This was an in the field interview of Simon Watson and me (David Zabarte) that one of our frequent lenders conducted back in March of 2017. I just got the footage and I thought it contained some useful info for both buyers and sellers with regard to tight inventory markets like we’ve been having for the past number of years here in the San Francisco Bay Area.
We have experienced a “seller’s market” particularly in popular areas like Oakland, Berkeley, and throughout Alameda County, as well as in Orinda, Lafayette, Walnut Creek, Pleasant Hill, Concord, Martinez, and on out to the farthest end of Contra Costa County. The market out in the East Bay has had a lot of people moving into the area from other parts of the SF Bay Area, and from out of state. This isn’t something that I expect will change much in the next couple of years.

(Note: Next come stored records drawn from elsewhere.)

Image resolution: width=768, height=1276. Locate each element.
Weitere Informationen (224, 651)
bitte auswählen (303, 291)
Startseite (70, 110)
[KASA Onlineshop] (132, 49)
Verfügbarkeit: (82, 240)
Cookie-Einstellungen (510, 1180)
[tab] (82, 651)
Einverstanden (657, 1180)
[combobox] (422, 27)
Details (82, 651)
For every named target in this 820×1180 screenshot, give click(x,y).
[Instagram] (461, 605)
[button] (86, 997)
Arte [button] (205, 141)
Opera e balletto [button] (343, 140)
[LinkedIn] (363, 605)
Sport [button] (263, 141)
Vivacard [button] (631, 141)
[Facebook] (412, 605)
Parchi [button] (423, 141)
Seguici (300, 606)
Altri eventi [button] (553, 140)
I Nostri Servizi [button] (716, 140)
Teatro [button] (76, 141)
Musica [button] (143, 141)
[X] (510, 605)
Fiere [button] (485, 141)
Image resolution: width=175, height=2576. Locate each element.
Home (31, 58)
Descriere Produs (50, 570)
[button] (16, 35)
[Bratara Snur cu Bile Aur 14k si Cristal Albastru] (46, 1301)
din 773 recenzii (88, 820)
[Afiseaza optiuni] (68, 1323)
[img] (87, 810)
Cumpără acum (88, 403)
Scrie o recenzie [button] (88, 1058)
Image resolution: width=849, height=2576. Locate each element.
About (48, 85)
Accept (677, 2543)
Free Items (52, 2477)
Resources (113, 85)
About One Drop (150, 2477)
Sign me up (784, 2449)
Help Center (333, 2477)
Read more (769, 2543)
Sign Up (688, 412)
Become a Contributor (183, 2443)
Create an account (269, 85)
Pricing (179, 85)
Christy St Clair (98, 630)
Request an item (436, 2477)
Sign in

Based on the economic research done by economics from the California Association of Realtors® for 2017 (check this link out for some interesting data) we have about 50% of the inventory that we should have for the population growth we currently are experiencing based on past historical numbers. People who own houses have not made the decisions to move at the historical rate that they did in the past which was every 5-7 years… the current numbers are on average about every 10 years is when people have been making their moves. Inventory has been tight partly because of this factor. Factor in the low number of new units that have been built since the recession of 2008 and you can start to see why our inventory is as tight as it is.
We are all paying close attention to what is happening with regard to the possible tax changes, and the interest rate hikes, but it remains to be seen whether these will have little to no impact, or moderate to severe impact on the housing market. I’m betting that there will still be quite a bit of demand for housing in the coming year.